**Instructions to follow:**
Down to the final line, write out the data below exactly.
##### Excerpted records
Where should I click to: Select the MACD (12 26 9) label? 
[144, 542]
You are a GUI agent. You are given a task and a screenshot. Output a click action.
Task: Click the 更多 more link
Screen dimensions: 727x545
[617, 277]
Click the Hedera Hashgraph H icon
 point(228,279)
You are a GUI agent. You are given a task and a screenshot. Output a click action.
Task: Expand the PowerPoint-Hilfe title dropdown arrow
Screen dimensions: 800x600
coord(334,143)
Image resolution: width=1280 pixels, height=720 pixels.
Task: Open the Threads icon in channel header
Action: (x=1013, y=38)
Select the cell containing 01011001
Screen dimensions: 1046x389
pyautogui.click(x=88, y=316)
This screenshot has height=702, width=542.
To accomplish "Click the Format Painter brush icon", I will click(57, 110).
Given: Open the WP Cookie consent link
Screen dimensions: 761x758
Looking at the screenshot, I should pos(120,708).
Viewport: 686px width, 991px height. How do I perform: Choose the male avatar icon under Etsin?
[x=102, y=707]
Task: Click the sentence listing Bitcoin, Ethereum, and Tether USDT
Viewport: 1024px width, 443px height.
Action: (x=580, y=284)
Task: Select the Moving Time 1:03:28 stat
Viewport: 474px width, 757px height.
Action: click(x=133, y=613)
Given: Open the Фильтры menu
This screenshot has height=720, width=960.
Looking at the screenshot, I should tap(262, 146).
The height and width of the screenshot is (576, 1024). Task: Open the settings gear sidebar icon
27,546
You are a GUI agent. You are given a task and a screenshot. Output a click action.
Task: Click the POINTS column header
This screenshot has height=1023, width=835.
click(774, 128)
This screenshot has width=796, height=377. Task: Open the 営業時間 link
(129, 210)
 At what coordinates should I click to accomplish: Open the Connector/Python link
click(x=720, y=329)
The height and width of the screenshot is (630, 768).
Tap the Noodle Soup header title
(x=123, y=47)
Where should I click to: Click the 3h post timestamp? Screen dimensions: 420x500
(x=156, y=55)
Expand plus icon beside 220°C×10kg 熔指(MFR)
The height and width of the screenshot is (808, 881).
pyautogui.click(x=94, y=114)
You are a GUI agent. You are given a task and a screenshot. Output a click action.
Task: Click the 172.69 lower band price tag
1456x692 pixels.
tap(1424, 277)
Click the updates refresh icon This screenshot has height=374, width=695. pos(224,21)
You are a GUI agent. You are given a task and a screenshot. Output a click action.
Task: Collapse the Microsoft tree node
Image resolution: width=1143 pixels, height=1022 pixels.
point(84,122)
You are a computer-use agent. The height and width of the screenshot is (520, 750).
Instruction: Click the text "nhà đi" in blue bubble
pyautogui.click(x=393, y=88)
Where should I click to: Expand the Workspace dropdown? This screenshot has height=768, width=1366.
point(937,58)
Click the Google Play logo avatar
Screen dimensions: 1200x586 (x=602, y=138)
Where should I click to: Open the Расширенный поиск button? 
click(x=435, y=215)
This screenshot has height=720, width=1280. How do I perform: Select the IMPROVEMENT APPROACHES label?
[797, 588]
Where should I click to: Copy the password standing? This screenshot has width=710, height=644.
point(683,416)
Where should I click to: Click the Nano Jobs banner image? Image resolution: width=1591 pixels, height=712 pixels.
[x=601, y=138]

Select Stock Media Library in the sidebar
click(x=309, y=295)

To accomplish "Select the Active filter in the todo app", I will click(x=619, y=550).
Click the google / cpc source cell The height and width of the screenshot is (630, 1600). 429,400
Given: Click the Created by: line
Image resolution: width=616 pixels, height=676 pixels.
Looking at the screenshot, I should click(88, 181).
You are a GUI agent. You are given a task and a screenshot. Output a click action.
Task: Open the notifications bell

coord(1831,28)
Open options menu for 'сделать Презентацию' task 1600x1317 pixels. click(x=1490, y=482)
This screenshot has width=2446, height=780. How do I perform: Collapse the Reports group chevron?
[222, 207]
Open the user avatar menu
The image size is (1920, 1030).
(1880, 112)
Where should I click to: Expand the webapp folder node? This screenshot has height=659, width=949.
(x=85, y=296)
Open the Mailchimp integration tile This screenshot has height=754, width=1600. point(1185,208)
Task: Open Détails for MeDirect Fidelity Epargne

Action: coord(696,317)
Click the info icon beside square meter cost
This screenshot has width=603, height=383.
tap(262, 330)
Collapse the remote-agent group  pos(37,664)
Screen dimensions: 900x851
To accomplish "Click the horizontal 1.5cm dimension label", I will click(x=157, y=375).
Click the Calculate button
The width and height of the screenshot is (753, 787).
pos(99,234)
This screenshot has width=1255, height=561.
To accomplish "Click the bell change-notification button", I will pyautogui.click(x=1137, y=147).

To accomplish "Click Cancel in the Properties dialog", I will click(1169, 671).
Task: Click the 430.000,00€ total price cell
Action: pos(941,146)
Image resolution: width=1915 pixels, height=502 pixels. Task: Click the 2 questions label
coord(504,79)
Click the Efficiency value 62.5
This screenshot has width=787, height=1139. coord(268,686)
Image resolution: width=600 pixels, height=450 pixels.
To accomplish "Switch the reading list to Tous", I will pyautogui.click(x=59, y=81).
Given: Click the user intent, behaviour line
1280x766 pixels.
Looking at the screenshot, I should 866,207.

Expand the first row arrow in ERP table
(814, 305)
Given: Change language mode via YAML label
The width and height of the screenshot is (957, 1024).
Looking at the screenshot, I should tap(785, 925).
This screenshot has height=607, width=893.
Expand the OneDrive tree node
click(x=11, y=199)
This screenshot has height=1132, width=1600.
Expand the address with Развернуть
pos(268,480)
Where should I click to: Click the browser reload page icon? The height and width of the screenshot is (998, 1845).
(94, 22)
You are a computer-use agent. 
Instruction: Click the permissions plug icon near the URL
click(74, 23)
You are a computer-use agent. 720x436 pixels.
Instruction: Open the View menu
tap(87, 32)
##########
**Solution for this problem:**
Where should I click to: Select the MACD (12 26 9) label? 
[144, 542]
You are a GUI agent. You are given a task and a screenshot. Output a click action.
Task: Click the 更多 more link
Screen dimensions: 727x545
[617, 277]
Click the Hedera Hashgraph H icon
 point(228,279)
You are a GUI agent. You are given a task and a screenshot. Output a click action.
Task: Expand the PowerPoint-Hilfe title dropdown arrow
Screen dimensions: 800x600
coord(334,143)
Image resolution: width=1280 pixels, height=720 pixels.
Task: Open the Threads icon in channel header
Action: (x=1013, y=38)
Select the cell containing 01011001
Screen dimensions: 1046x389
pyautogui.click(x=88, y=316)
This screenshot has height=702, width=542.
To accomplish "Click the Format Painter brush icon", I will click(57, 110).
Given: Open the WP Cookie consent link
Screen dimensions: 761x758
Looking at the screenshot, I should pos(120,708).
Viewport: 686px width, 991px height. How do I perform: Choose the male avatar icon under Etsin?
[x=102, y=707]
Task: Click the sentence listing Bitcoin, Ethereum, and Tether USDT
Viewport: 1024px width, 443px height.
Action: (x=580, y=284)
Task: Select the Moving Time 1:03:28 stat
Viewport: 474px width, 757px height.
Action: click(x=133, y=613)
Given: Open the Фильтры menu
This screenshot has height=720, width=960.
Looking at the screenshot, I should tap(262, 146).
The height and width of the screenshot is (576, 1024). Task: Open the settings gear sidebar icon
27,546
You are a GUI agent. You are given a task and a screenshot. Output a click action.
Task: Click the POINTS column header
This screenshot has height=1023, width=835.
click(774, 128)
This screenshot has width=796, height=377. Task: Open the 営業時間 link
(129, 210)
 At what coordinates should I click to accomplish: Open the Connector/Python link
click(x=720, y=329)
The height and width of the screenshot is (630, 768).
Tap the Noodle Soup header title
(x=123, y=47)
Where should I click to: Click the 3h post timestamp? Screen dimensions: 420x500
(x=156, y=55)
Expand plus icon beside 220°C×10kg 熔指(MFR)
The height and width of the screenshot is (808, 881).
pyautogui.click(x=94, y=114)
You are a GUI agent. You are given a task and a screenshot. Output a click action.
Task: Click the 172.69 lower band price tag
1456x692 pixels.
tap(1424, 277)
Click the updates refresh icon This screenshot has height=374, width=695. pos(224,21)
You are a GUI agent. You are given a task and a screenshot. Output a click action.
Task: Collapse the Microsoft tree node
Image resolution: width=1143 pixels, height=1022 pixels.
point(84,122)
You are a computer-use agent. The height and width of the screenshot is (520, 750).
Instruction: Click the text "nhà đi" in blue bubble
pyautogui.click(x=393, y=88)
Where should I click to: Expand the Workspace dropdown? This screenshot has height=768, width=1366.
point(937,58)
Click the Google Play logo avatar
Screen dimensions: 1200x586 (x=602, y=138)
Where should I click to: Open the Расширенный поиск button? 
click(x=435, y=215)
This screenshot has height=720, width=1280. How do I perform: Select the IMPROVEMENT APPROACHES label?
[797, 588]
Where should I click to: Copy the password standing? This screenshot has width=710, height=644.
point(683,416)
Where should I click to: Click the Nano Jobs banner image? Image resolution: width=1591 pixels, height=712 pixels.
[x=601, y=138]

Select Stock Media Library in the sidebar
click(x=309, y=295)

To accomplish "Select the Active filter in the todo app", I will click(x=619, y=550).
Click the google / cpc source cell The height and width of the screenshot is (630, 1600). 429,400
Given: Click the Created by: line
Image resolution: width=616 pixels, height=676 pixels.
Looking at the screenshot, I should click(88, 181).
You are a GUI agent. You are given a task and a screenshot. Output a click action.
Task: Open the notifications bell

coord(1831,28)
Open options menu for 'сделать Презентацию' task 1600x1317 pixels. click(x=1490, y=482)
This screenshot has width=2446, height=780. How do I perform: Collapse the Reports group chevron?
[222, 207]
Open the user avatar menu
The image size is (1920, 1030).
(1880, 112)
Where should I click to: Expand the webapp folder node? This screenshot has height=659, width=949.
(x=85, y=296)
Open the Mailchimp integration tile This screenshot has height=754, width=1600. point(1185,208)
Task: Open Détails for MeDirect Fidelity Epargne

Action: coord(696,317)
Click the info icon beside square meter cost
This screenshot has width=603, height=383.
tap(262, 330)
Collapse the remote-agent group  pos(37,664)
Screen dimensions: 900x851
To accomplish "Click the horizontal 1.5cm dimension label", I will click(x=157, y=375).
Click the Calculate button
The width and height of the screenshot is (753, 787).
pos(99,234)
This screenshot has width=1255, height=561.
To accomplish "Click the bell change-notification button", I will pyautogui.click(x=1137, y=147).

To accomplish "Click Cancel in the Properties dialog", I will click(1169, 671).
Task: Click the 430.000,00€ total price cell
Action: pos(941,146)
Image resolution: width=1915 pixels, height=502 pixels. Task: Click the 2 questions label
coord(504,79)
Click the Efficiency value 62.5
This screenshot has width=787, height=1139. coord(268,686)
Image resolution: width=600 pixels, height=450 pixels.
To accomplish "Switch the reading list to Tous", I will pyautogui.click(x=59, y=81).
Given: Click the user intent, behaviour line
1280x766 pixels.
Looking at the screenshot, I should 866,207.

Expand the first row arrow in ERP table
(814, 305)
Given: Change language mode via YAML label
The width and height of the screenshot is (957, 1024).
Looking at the screenshot, I should tap(785, 925).
This screenshot has height=607, width=893.
Expand the OneDrive tree node
click(x=11, y=199)
This screenshot has height=1132, width=1600.
Expand the address with Развернуть
pos(268,480)
Where should I click to: Click the browser reload page icon? The height and width of the screenshot is (998, 1845).
(94, 22)
You are a computer-use agent. 
Instruction: Click the permissions plug icon near the URL
click(74, 23)
You are a computer-use agent. 720x436 pixels.
Instruction: Open the View menu
tap(87, 32)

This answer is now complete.